Although its price has surged higher, given about half the companies in India have price-to-earnings ratios (or "P/E's") above 28x, you may still consider Cyber Media Research & Services as a highly attractive investment with its 8.4x P/E ratio. However, the P/E might be quite low for a reason and it requires further investigation to determine if it's justified.

We've discovered 3 warning signs about Cyber Media Research & Services. View them for free.

The recent earnings growth at Cyber Media Research & Services would have to be considered satisfactory if not spectacular. It might be that many expect the respectable earnings performance to degrade, which has repressed the P/E. If you like the company, you'd be hoping this isn't the case so that you could potentially pick up some stock while it's out of favour.

See our latest analysis for Cyber Media Research & Services

pe-multiple-vs-industry
NSEI:CMRSL Price to Earnings Ratio vs Industry April 25th 2025
We don't have analyst forecasts, but you can see how recent trends are setting up the company for the future by checking out our free report on Cyber Media Research & Services' earnings, revenue and cash flow.
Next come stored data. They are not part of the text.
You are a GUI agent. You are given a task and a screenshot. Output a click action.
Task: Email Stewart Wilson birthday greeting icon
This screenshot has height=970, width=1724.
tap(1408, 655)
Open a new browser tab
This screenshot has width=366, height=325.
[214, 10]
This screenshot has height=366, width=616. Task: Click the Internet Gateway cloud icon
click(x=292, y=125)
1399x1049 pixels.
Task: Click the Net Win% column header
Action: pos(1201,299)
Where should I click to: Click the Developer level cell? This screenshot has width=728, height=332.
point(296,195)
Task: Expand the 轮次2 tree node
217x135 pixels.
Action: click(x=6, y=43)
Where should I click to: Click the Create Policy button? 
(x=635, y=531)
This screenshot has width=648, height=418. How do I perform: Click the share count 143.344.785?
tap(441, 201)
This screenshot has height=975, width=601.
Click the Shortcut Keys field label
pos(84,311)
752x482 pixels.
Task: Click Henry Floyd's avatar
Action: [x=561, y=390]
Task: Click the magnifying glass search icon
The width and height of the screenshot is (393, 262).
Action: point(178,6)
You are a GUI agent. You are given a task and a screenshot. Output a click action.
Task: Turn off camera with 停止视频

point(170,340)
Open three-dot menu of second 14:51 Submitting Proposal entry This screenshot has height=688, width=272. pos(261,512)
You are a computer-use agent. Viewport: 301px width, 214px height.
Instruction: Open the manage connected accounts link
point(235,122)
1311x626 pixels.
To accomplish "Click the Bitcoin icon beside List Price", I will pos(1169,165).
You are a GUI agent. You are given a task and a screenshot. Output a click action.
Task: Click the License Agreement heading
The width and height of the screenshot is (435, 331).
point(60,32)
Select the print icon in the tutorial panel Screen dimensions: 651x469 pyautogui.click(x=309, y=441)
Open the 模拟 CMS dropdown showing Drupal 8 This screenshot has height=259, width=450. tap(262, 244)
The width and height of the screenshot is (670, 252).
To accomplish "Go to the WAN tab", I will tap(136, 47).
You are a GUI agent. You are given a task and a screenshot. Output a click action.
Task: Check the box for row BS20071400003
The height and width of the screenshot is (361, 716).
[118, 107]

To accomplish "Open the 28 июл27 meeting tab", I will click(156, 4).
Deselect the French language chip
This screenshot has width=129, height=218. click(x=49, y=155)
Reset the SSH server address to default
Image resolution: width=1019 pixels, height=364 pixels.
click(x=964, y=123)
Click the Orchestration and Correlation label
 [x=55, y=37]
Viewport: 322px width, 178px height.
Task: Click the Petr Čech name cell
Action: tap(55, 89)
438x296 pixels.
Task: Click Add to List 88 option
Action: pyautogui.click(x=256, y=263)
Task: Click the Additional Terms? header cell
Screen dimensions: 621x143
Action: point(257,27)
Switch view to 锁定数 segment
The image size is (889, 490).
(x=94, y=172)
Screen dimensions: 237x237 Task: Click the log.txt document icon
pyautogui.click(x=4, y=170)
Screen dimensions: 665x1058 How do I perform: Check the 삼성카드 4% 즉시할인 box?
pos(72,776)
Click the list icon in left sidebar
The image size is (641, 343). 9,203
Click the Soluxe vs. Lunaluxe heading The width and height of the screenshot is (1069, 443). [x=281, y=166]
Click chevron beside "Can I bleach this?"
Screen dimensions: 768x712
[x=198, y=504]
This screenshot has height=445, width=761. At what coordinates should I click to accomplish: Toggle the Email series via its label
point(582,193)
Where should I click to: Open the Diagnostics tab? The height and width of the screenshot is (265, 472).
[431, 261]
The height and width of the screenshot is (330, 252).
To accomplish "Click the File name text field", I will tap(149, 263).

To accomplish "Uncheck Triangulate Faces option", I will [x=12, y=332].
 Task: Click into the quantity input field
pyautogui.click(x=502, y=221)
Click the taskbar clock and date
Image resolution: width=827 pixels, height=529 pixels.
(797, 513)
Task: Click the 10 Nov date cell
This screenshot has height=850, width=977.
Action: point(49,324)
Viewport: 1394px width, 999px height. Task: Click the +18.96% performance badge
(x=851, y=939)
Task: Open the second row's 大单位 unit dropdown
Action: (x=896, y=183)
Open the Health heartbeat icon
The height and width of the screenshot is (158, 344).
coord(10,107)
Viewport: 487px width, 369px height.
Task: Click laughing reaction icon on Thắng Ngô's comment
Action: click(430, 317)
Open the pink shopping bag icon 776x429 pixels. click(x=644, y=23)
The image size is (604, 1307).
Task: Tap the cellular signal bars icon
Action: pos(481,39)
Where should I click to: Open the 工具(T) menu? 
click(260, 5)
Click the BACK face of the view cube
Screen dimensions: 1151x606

Does Growth Match The Low P/E?

In order to justify its P/E ratio, Cyber Media Research & Services would need to produce anemic growth that's substantially trailing the market.

Taking a look back first, we see that the company managed to grow earnings per share by a handy 4.9% last year. The latest three year period has also seen an excellent 73% overall rise in EPS, aided somewhat by its short-term performance. Therefore, it's fair to say the earnings growth recently has been superb for the company.

Weighing that recent medium-term earnings trajectory against the broader market's one-year forecast for expansion of 25% shows it's noticeably less attractive on an annualised basis.

With this information, we can see why Cyber Media Research & Services is trading at a P/E lower than the market. Apparently many shareholders weren't comfortable holding on to something they believe will continue to trail the bourse.

What We Can Learn From Cyber Media Research & Services' P/E?

Shares in Cyber Media Research & Services are going to need a lot more upward momentum to get the company's P/E out of its slump. Typically, we'd caution against reading too much into price-to-earnings ratios when settling on investment decisions, though it can reveal plenty about what other market participants think about the company.

We've established that Cyber Media Research & Services maintains its low P/E on the weakness of its recent three-year growth being lower than the wider market forecast, as expected. Right now shareholders are accepting the low P/E as they concede future earnings probably won't provide any pleasant surprises. If recent medium-term earnings trends continue, it's hard to see the share price rising strongly in the near future under these circumstances.

Plus, you should also learn about these 3 warning signs we've spotted with Cyber Media Research & Services (including 1 which makes us a bit uncomfortable).

If P/E ratios interest you, you may wish to see this free collection of other companies with strong earnings growth and low P/E ratios.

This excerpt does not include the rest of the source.